→ Task requirements
A. In the passage on early rheumatoid arthritis, turn the paragraph beginning "The Active-Controlled Study of Patients Receiving Infliximab" into a short bulleted list that keeps its main facts.
B. From the passage on early rheumatoid arthritis, reproduce word for word the part that opens with the words containing "In recent years, the" and closes with "as human studies.".

→ Provided passage
Segment Open

Rheumatoid arthritis (RA) is a chronic, autoimmune, systemic, inflammatory disorder characterized by joint inflammation and joint destruction.
If left untreated or poorly treated, RA is associated with progressive functional disability, significant morbidity, and even increased mortality. What this means is that RA is not just a disease associated with painful stiff joints but a disease which can lead to inability to perform even the simplest daily taks… as well as significantly shortening lifespan. This reduction in years lived can range anywehre from 3-7 years in mild disease and 10-15 years with more serious disease.
In recent years, the addition of biologic therapies to standard disease-modifying anti-rheumatic drug (DMARD) treatment has improved the prognosis of RA, with better symptom improvement as well as slowing of x-ray progression.
The idea that early RA may be better controlled if treated earlier in the disease course has been supported by by animal models as well as human studies.
Early RA is now defined as RA of as little as 3 months to as long as 1 year’s duration.
Patients with early RA exhibit a typical picture in their joints when the inflamed tissue is examined in the laboratory indicating that there is a narrow “therapeutic window of opportunity” in which to put the disease into remission.
Studies have indicated that early treatment with combinations of DMARDs has been shown to be superior to single DMARDS.
More recent trials have shown the addition of biologics to DMARD therapy also exhibits positive outcomes.
Clinical trials of the 3 currently FDA-approved tumor necrosis factor (TNF) inhibitors – etanercept (Enbrel), infliximab (Remicade), and adalimumab (Humira) — have been conducted in patients with early RA. In these studies, the comparison drug has between methotrexate, the typical standard of care.
One example is the the Etanercept in Early Rheumatoid Arthritis (ERA) trial which compared Enbrel at 2 different doses with methotrexate, all as single drugs. Although the clinical responses to all three drugs were good, patients receiving Enbrel alone also had a more rapid clinical response. In addition, x-rays demonstrated the superiority of Enbrel in slowing x-ray progression compared with methotrexate alone.
The Active-Controlled Study of Patients Receiving Infliximab for the Treatment of Rheumatoid Arthritis of Early Onset (ASPIRE) trial compared the efficacy of Remicade at 2 different doses, given in combination with methotrexate vs methotrexate alone in patients with early RA who had never received methotrexate. Patients treated with the combination had faster and greater clinical improvement and better x-ray outcomes.
The PREMIER study evaluated the effectiveness of combination therapy with adalimumab (Humira) plus methotrexate in comparison with each treatment alone. In this trial, clinical responses with methotrexate or with Humira were similar, but the best responses were aobtained with combination therapy. In regards to joint damage, Humira alone did better than methotrexate alone, but the best x-ray results were seen with the combination.

Segment Closed

→ Record set

Segment Open

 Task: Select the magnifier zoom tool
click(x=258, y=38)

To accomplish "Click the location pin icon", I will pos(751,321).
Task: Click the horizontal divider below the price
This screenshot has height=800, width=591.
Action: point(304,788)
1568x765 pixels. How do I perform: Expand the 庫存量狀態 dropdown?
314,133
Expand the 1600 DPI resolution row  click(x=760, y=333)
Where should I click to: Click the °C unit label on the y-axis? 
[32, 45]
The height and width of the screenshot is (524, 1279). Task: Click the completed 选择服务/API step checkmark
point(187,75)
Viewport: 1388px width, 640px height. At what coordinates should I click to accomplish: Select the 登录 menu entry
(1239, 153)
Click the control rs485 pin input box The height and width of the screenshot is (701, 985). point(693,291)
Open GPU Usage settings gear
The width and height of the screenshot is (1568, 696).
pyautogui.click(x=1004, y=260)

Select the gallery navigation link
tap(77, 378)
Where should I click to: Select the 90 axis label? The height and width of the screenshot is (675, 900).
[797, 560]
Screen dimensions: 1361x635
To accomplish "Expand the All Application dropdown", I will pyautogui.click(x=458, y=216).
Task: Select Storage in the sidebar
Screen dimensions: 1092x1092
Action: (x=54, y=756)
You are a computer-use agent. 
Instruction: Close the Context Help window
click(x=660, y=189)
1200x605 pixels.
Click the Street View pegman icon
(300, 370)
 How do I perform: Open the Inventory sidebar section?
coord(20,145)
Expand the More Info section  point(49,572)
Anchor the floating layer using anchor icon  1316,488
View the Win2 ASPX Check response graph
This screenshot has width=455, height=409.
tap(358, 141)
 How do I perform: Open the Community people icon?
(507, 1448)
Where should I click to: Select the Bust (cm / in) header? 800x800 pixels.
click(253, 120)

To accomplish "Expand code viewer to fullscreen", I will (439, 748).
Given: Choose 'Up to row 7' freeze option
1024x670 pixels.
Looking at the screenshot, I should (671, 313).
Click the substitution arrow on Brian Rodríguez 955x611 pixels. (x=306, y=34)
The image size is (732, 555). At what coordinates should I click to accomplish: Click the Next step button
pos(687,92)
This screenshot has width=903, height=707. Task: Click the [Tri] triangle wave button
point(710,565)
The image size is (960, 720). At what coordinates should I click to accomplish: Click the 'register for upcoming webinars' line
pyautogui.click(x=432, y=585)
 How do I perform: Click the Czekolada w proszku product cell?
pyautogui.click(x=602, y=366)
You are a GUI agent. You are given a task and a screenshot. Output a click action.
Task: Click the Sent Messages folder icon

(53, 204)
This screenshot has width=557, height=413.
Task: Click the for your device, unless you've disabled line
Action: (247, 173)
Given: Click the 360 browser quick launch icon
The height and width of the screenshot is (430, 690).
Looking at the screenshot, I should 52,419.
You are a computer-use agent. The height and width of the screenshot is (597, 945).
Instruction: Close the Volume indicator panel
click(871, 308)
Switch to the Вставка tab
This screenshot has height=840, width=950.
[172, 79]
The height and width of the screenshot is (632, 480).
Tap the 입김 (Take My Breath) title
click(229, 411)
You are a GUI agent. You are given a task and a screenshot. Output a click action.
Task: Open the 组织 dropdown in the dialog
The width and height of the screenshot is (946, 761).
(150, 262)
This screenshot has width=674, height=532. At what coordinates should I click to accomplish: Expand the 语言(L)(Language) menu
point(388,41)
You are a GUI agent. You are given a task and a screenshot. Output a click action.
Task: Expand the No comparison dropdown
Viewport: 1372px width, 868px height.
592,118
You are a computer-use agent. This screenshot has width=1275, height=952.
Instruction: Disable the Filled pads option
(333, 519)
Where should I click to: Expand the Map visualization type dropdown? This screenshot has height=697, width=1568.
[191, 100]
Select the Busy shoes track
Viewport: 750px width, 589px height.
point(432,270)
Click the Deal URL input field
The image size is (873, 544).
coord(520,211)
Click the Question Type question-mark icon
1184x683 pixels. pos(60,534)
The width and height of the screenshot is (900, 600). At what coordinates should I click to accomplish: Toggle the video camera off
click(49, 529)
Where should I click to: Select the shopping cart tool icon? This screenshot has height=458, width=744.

Segment Closed

→ Answers for the exercise
A.
- The ASPIRE trial compared Remicade (infliximab) at two doses, given with methotrexate, against methotrexate alone.
- Its patients had early RA and had never received methotrexate.
- The combination produced faster and greater clinical improvement.
- The combination also gave better x-ray outcomes.

B.
In recent years, the addition of biologic therapies to standard disease-modifying anti-rheumatic drug (DMARD) treatment has improved the prognosis of RA, with better symptom improvement as well as slowing of x-ray progression.
The idea that early RA may be better controlled if treated earlier in the disease course has been supported by by animal models as well as human studies.